The task:
Rewrite every line of the data below with "word" changed to "term" and everything else left as it is. Leave the pictures out of your answer.

** START Stored records **

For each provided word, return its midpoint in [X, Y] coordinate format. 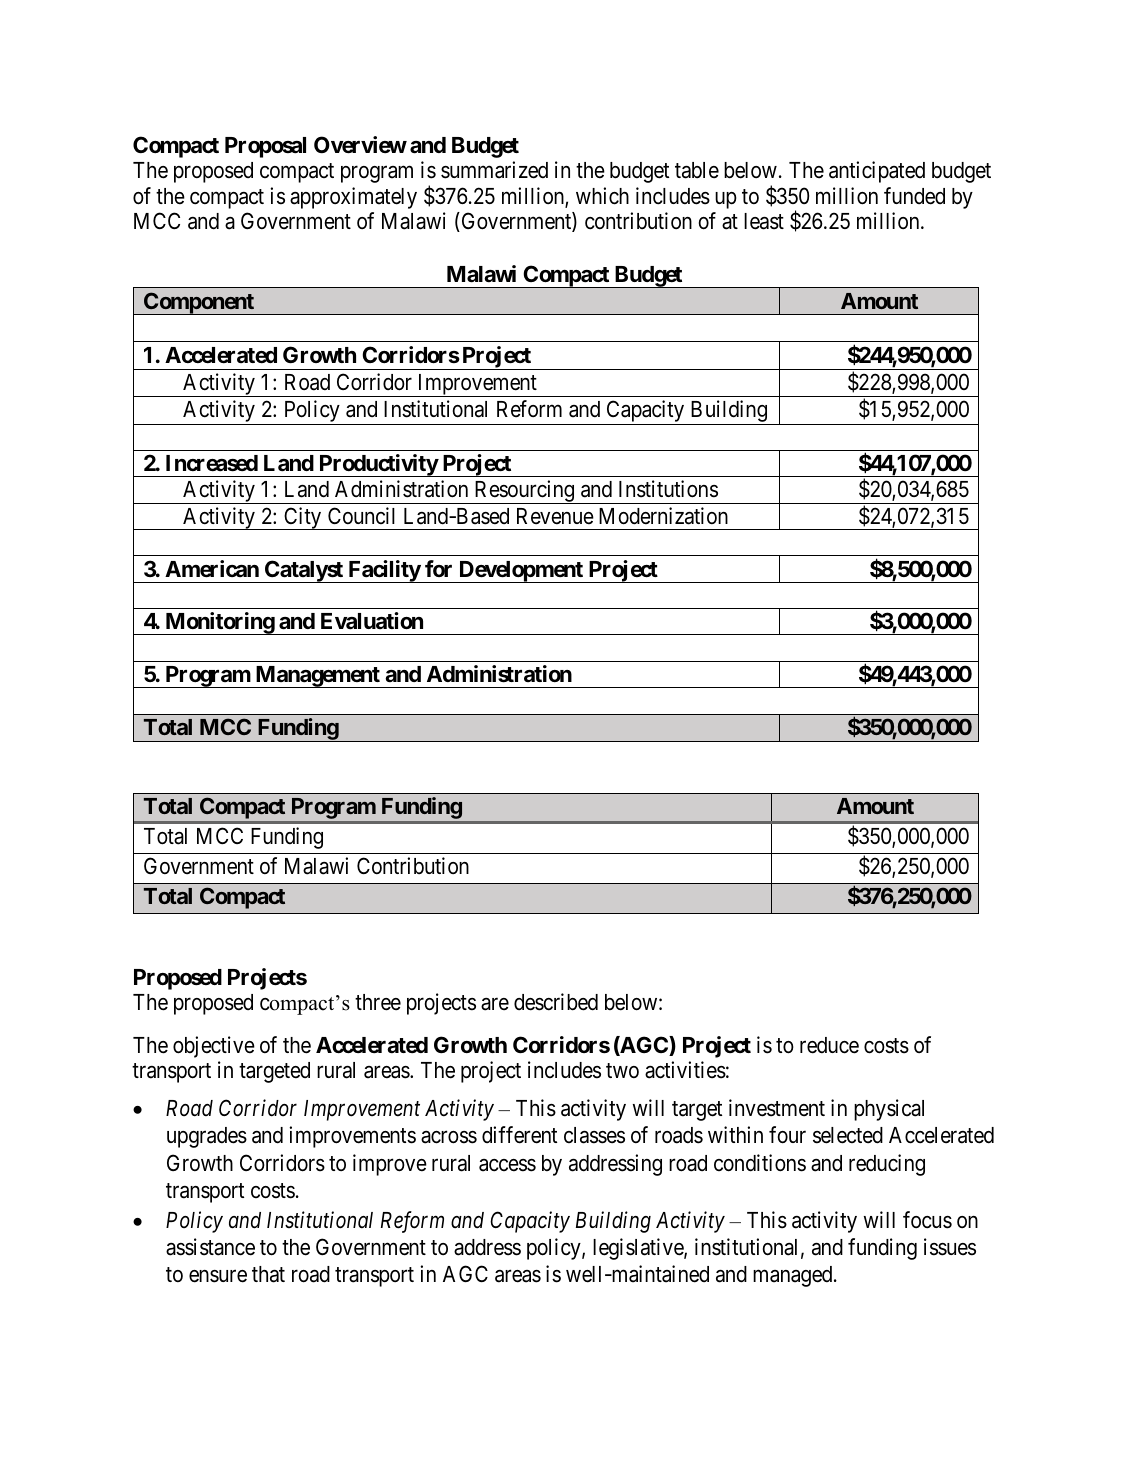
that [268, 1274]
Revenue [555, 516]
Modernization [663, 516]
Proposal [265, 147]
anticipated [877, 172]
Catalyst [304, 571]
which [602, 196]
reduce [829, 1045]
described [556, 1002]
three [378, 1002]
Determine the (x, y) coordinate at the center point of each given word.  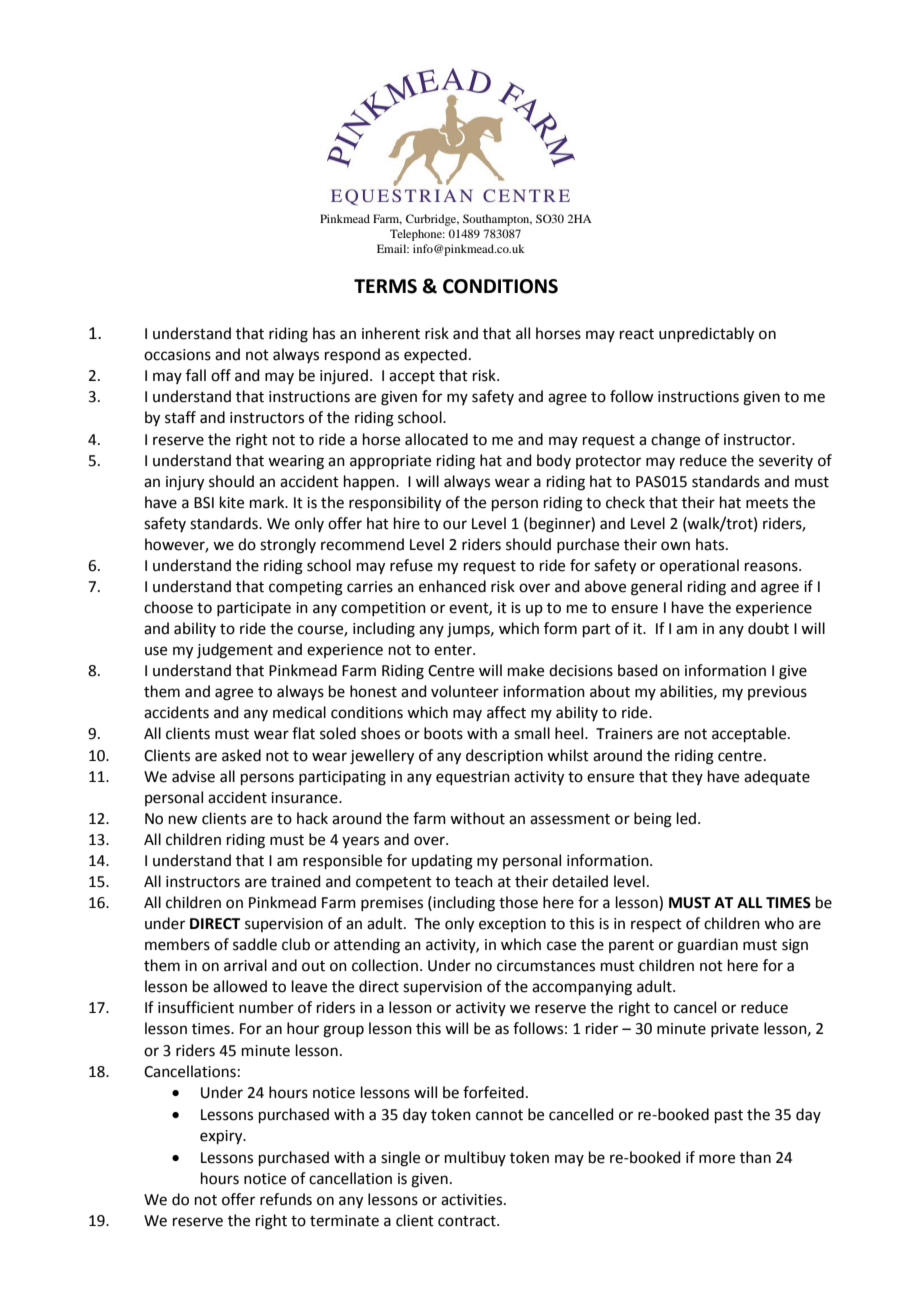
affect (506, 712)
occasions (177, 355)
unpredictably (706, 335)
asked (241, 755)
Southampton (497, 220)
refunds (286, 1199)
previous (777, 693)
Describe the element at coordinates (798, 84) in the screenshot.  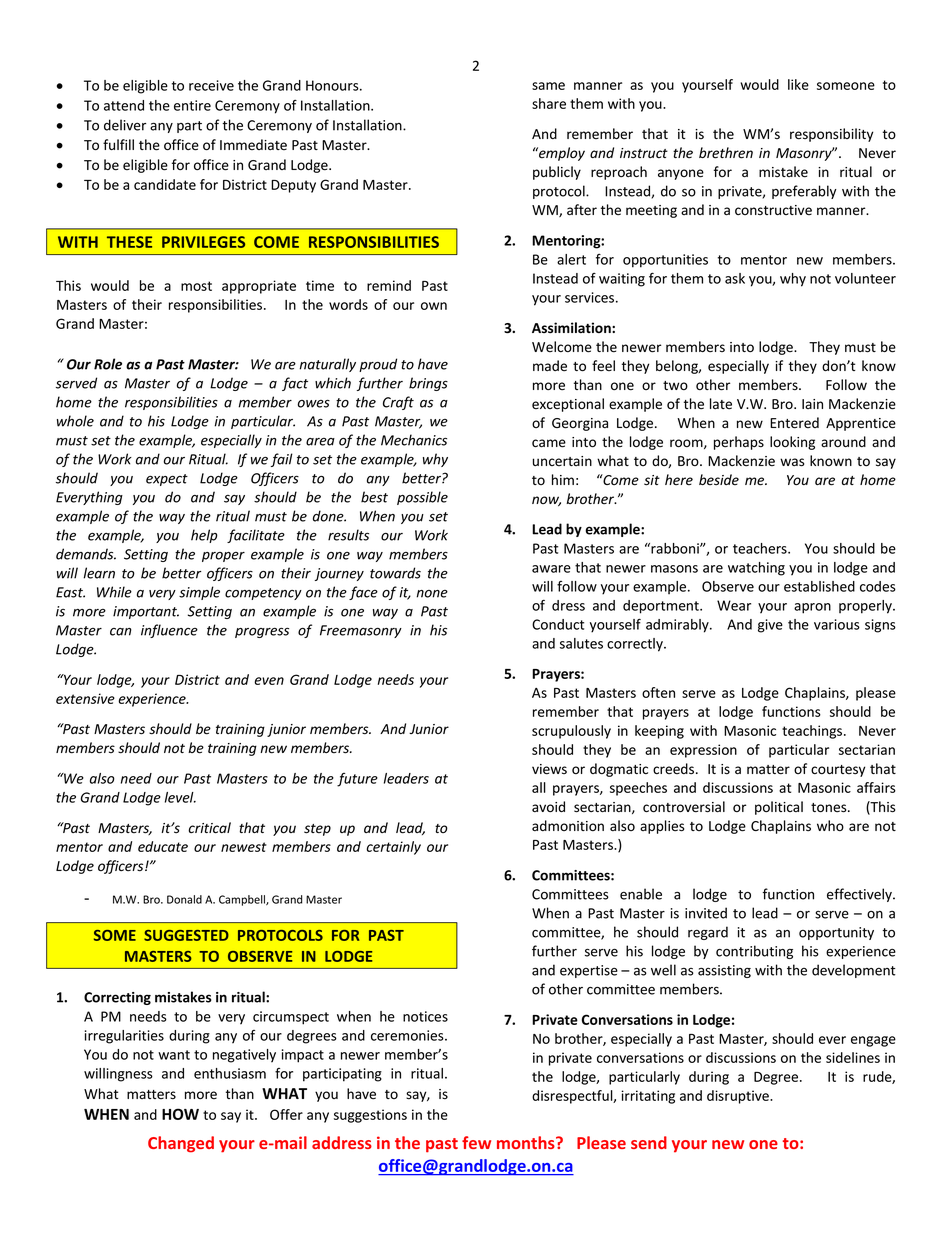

** END Stored records **

Exercise output:
For each provided term, return its midpoint in [X, Y] coordinate format. 
that [268, 1274]
Revenue [555, 516]
Modernization [663, 516]
Proposal [265, 147]
anticipated [877, 172]
Catalyst [304, 571]
which [602, 196]
reduce [829, 1045]
described [556, 1002]
three [378, 1002]
Determine the (x, y) coordinate at the center point of each given term.  
affect (506, 712)
occasions (177, 355)
unpredictably (706, 335)
asked (241, 755)
Southampton (497, 220)
refunds (286, 1199)
previous (777, 693)
Describe the element at coordinates (798, 84) in the screenshot.  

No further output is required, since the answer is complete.